To compare flat fee or per eligible charges into per participant costs is roughly the same as translating flat fees into per eligible costs. Flat fees are simply divided by the percent of the total population participating in order to determine “equivalent” or “effective costs per participant, which can then be compared to the total positive economic impact to determine ROI. Of course, this can equally well be done by comparing total charges to total economic impact, without even worrying about how many participants were needed to gain it.
But since the numbers and potential value of participants is an element of the HM process that purchasers can best control, and when they pay per participant will want to control, it is useful to be able to apply a calculated cost per participant even before knowing how many eligibles will participate. This can be done simply, by dividing the predicted value per participant by the sum of per participant fees and incentive costs per participant. Then the result of this calculation can be used to choose the best mix of incentive levels and participation levels in terms of costs vs. net savings.

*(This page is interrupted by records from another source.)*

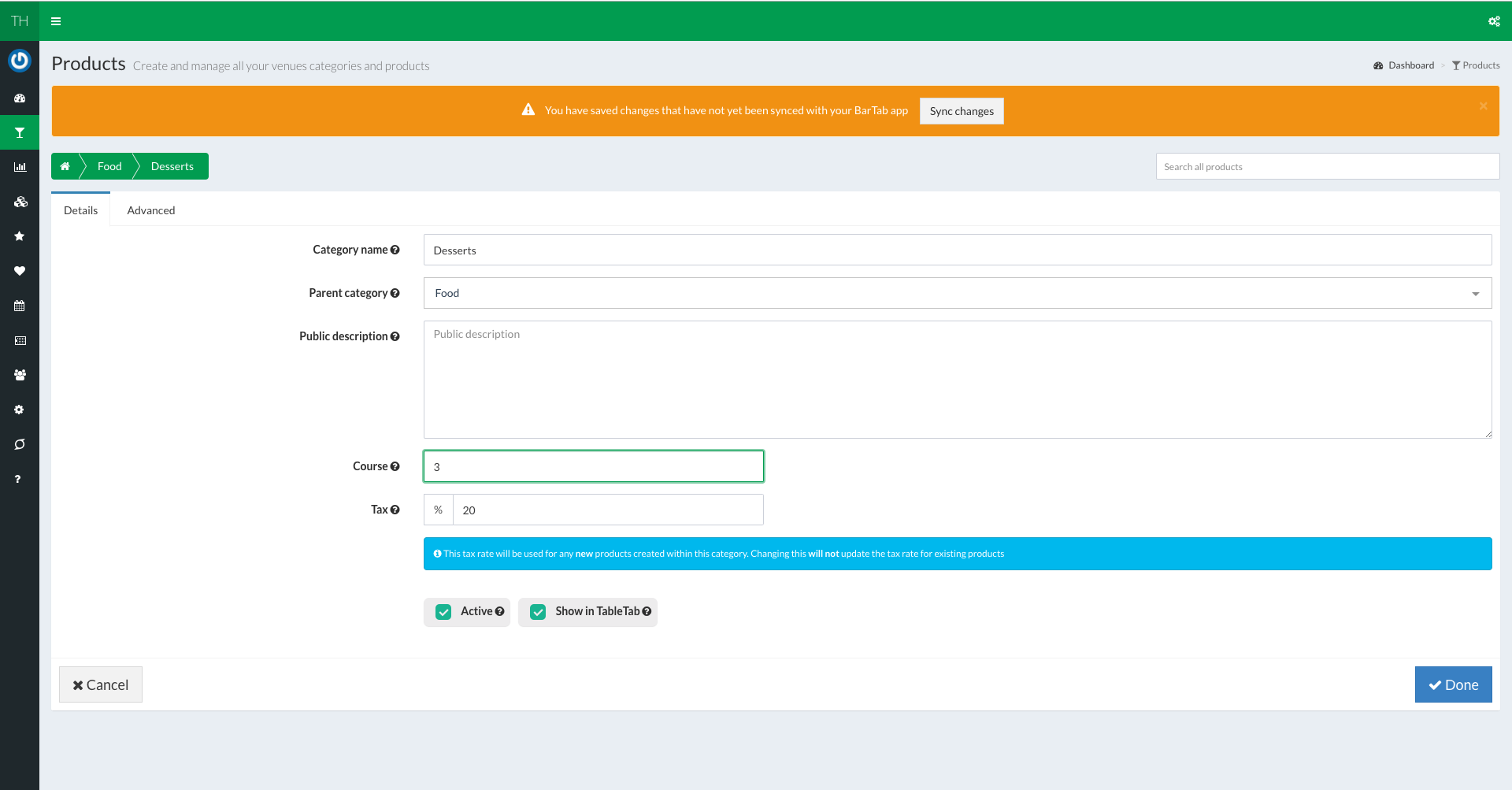Image resolution: width=1512 pixels, height=790 pixels.
Task: Switch to the Advanced tab
Action: pos(151,210)
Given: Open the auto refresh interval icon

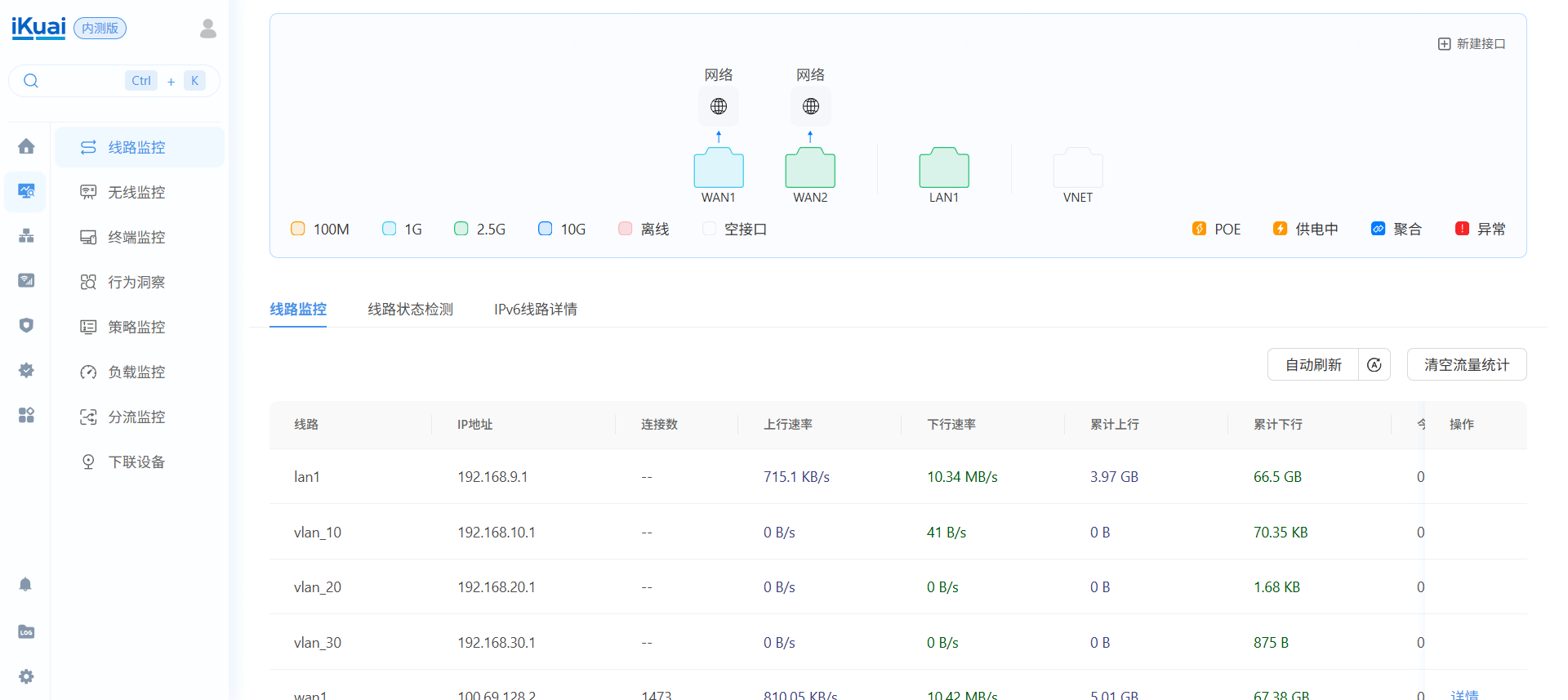Looking at the screenshot, I should click(x=1374, y=365).
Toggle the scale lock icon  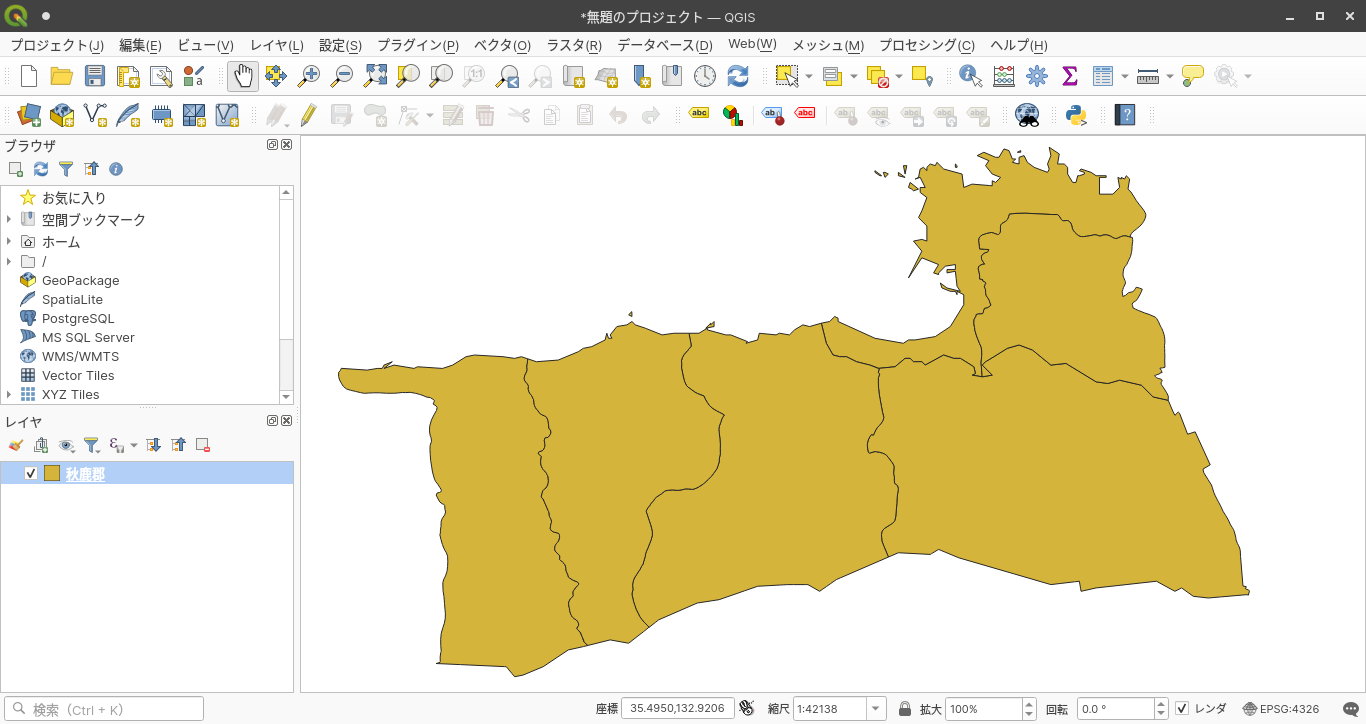click(905, 709)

The challenge in per-participant charging situations is to avoid relying on ROI ratios as the best way to determine how many participants to pay for. Even if additional participants will deliver a lower ROI ratio than the highest potential eligibles, such as those with chronic diseases, for example, in considering HM for saving sickness care costs alone, there are likely to be plenty more who promise at least positive ROI. And as long as each added participant yields a positive ROI ratio higher than could be obtained in some other available investment, the addition of such participants should be warranted.

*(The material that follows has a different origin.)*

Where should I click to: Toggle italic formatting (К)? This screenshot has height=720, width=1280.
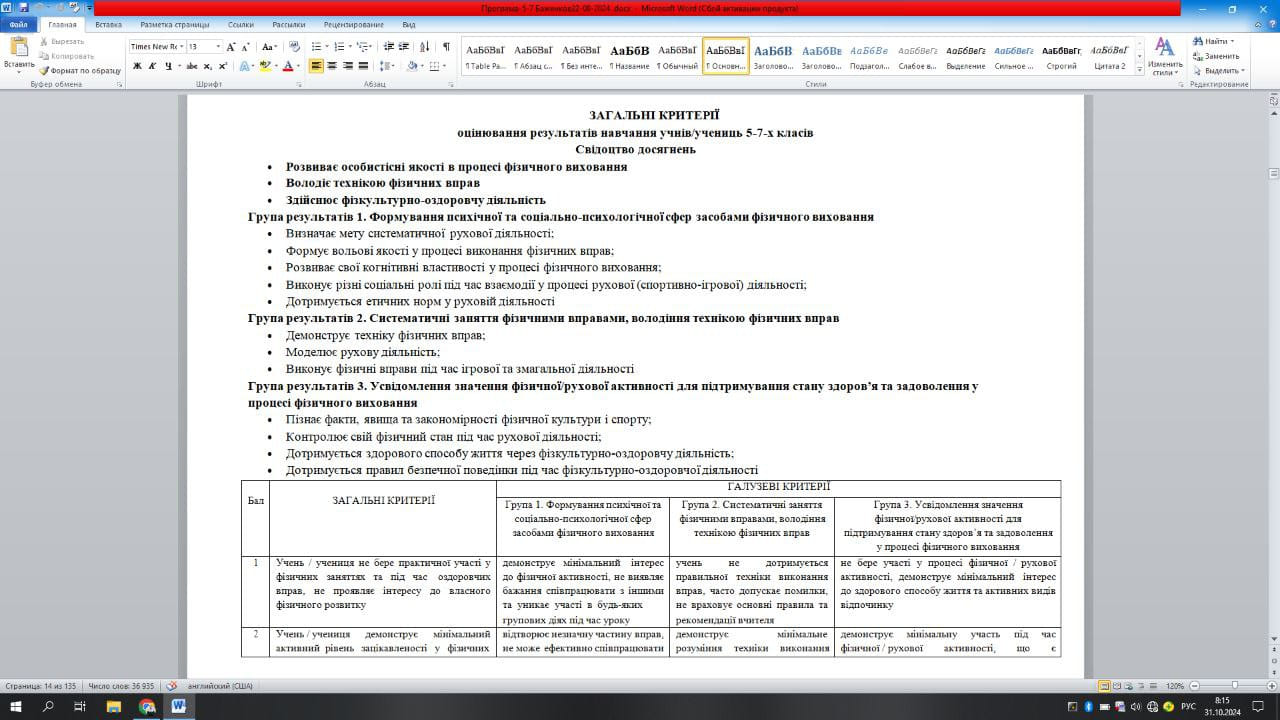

For example, if DM potential participants are known to yield a 2:1 ROI ratio on average, while other HM participants will yield only 1.5:1, the tendency might be to invest only in DM. But if DM can only attract 10% of the population, while HM can attract 50%, the amount of total savings will be far better when both kinds of participants are recruited. 10% of 1000 people with 2:1 ROI on a $100 per participant investment will yield 100 x $100 = $10,000 in net gain. But 50% of 1000 with a 1.5:1 ROI will yield another 500 x $50 = $25,000 more.